High-temperature electrocatalytic reaction mechanism at solid/gas interface based on solid-state ionic methods
The Future Laboratory, Tsinghua University
Meeting Room B1301, Teaching and Research Building of Material Science(remote)
Tencent Meeting ID：521-266-406；Passcode：123456
Hefei National Laboratory for Physical Sciences at the Microscale，International Center for Chemical Theory (ICCT)
Abstract:Electrochemical reactions on solid interfaces widely exist in various energy devices (such as fuel cells, lithium batteries, electrolysis of water for hydrogen production, etc.). In these reactions, charge and mass transport often coexist. Understanding the reaction mechanism at the atomic scale, especially determining the rate-determining steps of the reaction, plays a key role in better designing more efficient and stable interfaces at the molecular and atomic levels. In this report, I will take the oxygen reduction reaction at the oxygen/doped ceria interface as an example, and introduce a set of solid-state ionics-based, universal, micro-mechanisms of electrochemical reactions at the interface that we have established. theoretical models and experimental methods. We succeeded in separating the reaction driving forces on both sides of the interface by independently controlling the oxygen partial pressure in the gas phase and the oxygen chemical potential in the solid phase. We obtained the chemical composition and surface potential at the interface using near-atmospheric pressure XPS and XAS techniques based on synchrotron radiation. Using the established kinetic model, we connected the parameters in the Butler-Volmer equation with the microscopic mechanism of the reaction, and screened out 4 possible reaction mechanisms from 108 possible reaction mechanisms, all of which point to the participation of electrically neutral oxygen molecules speed limit steps.
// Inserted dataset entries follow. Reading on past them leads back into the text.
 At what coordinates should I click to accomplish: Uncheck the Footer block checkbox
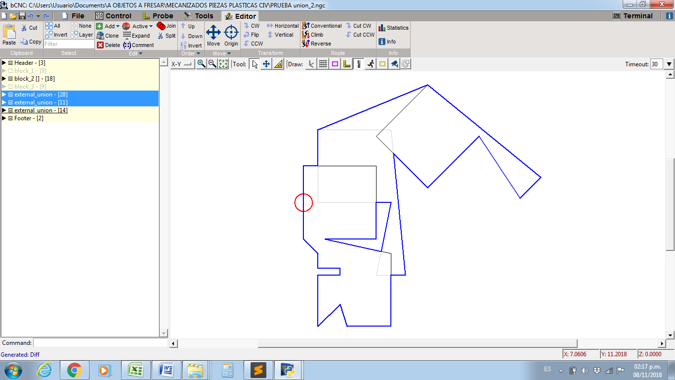pos(10,118)
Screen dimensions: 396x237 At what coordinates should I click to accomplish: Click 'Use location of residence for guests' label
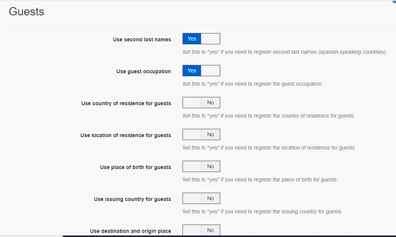pos(125,135)
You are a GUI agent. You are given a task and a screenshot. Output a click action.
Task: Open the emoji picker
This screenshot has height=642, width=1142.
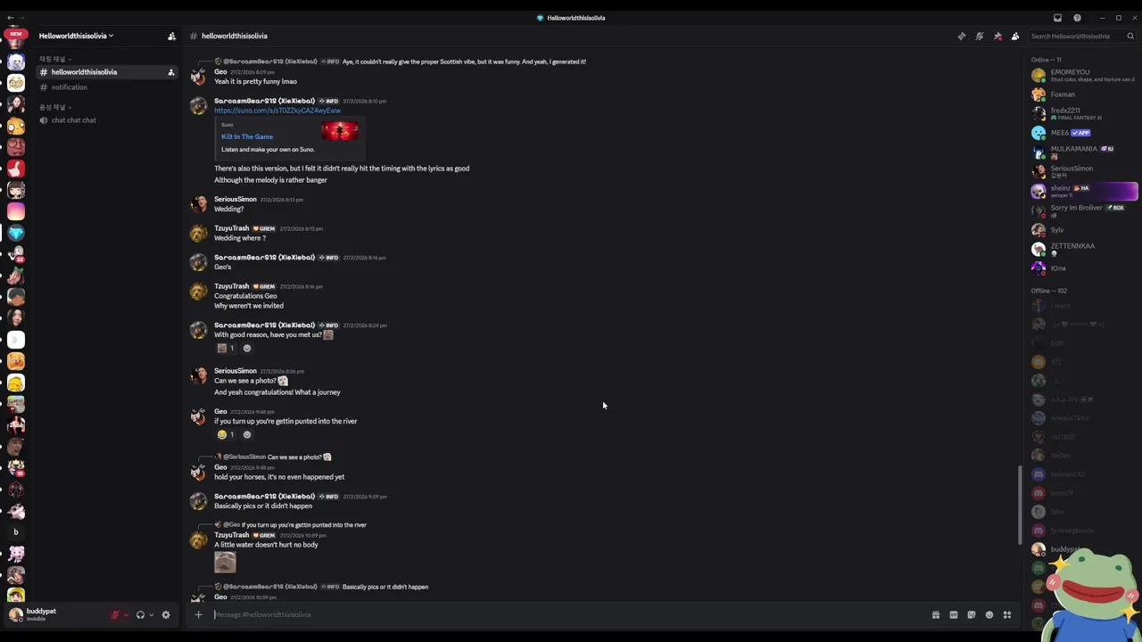tap(989, 614)
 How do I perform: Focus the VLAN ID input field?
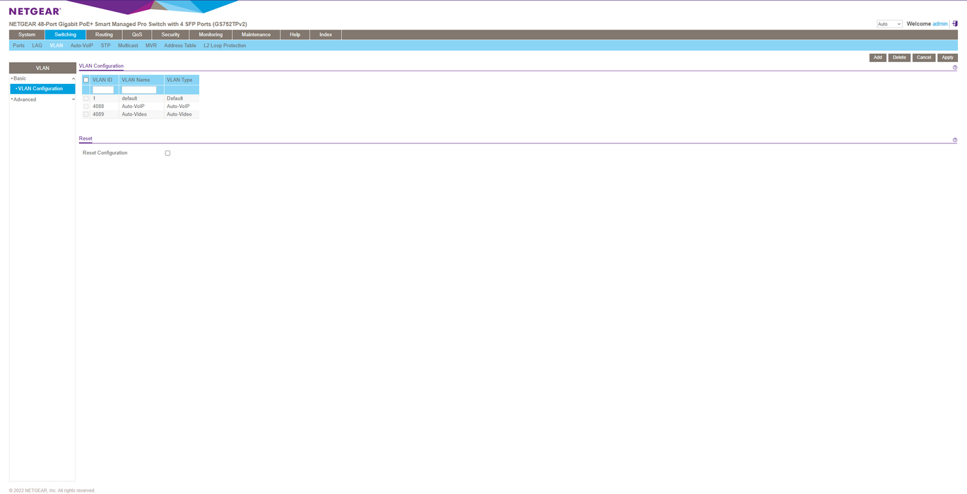pyautogui.click(x=103, y=90)
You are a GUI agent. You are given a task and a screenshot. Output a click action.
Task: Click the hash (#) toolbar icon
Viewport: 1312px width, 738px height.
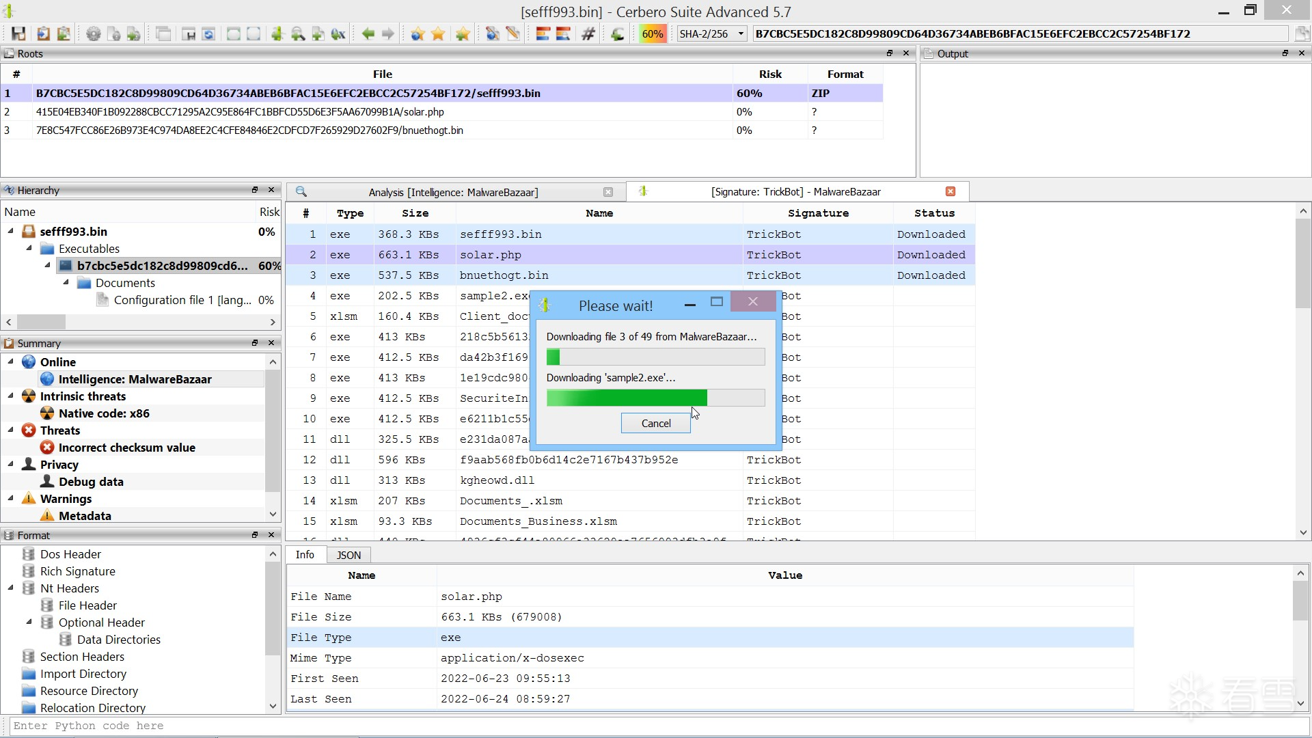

This method can be extended to liquid/solid interfaces represented by electrolyzed water and solid/solid interfaces represented by solid-state lithium batteries.
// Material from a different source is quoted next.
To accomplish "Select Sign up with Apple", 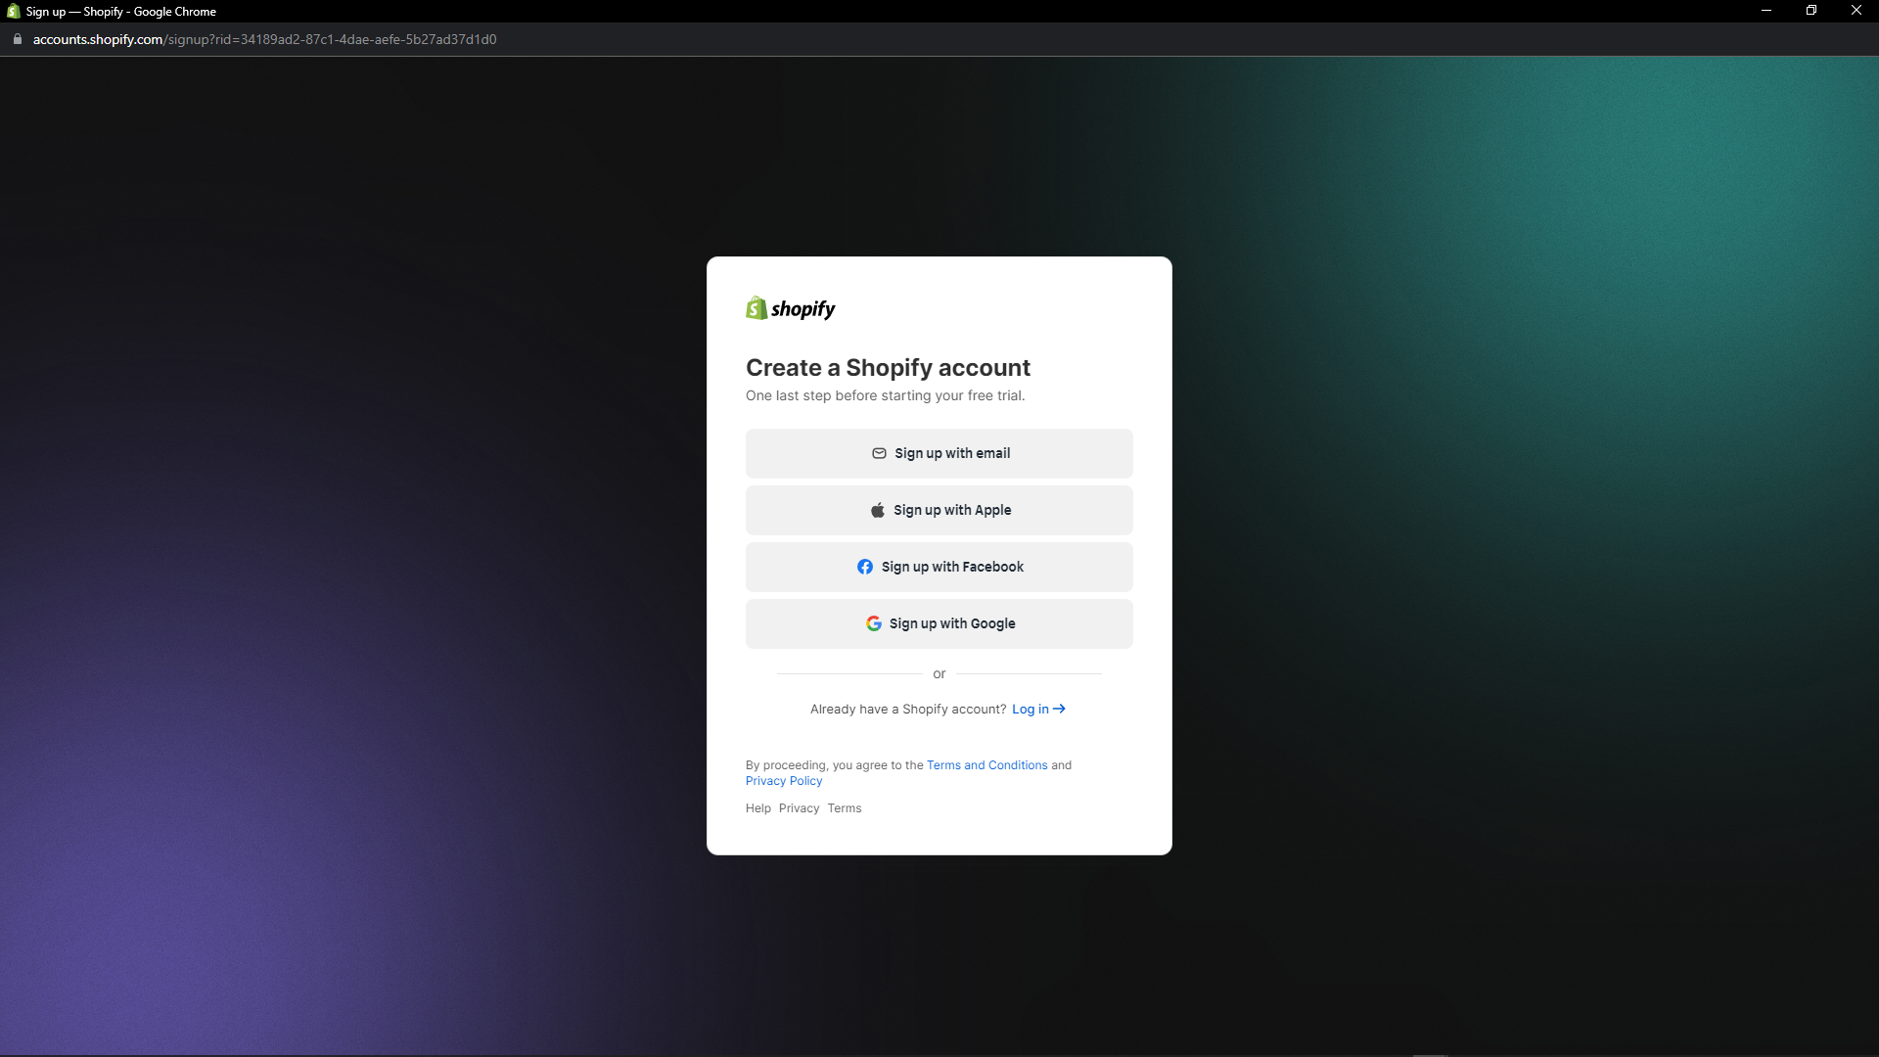I will click(x=939, y=510).
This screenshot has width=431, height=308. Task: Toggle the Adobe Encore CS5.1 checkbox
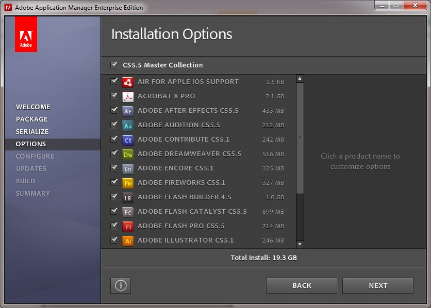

About the speaker:Chen Di is an associate researcher at the Future Lab of Tsinghua University. He received a bachelor's degree from the Department of Materials Science and Engineering of Tsinghua University, a Ph.D. degree from the Department of Materials Science and Engineering of MIT, worked in industry for two years, and completed postdoctoral training in the Department of Materials Science and Engineering of Stanford University. As the first author and co-author, he has published many papers in Nature Catalysis, Advanced Functional Materials, Chemistry of Materials, Nature Materials, Nature Nanotechnology and other journals. He presided over the National Key R&D Program Young Scientist Program, the National Key R&D Program Intergovernmental International Science and Technology Innovation Cooperation Program, the National Natural Science Foundation of China and other vertical and several horizontal industry-university-research projects.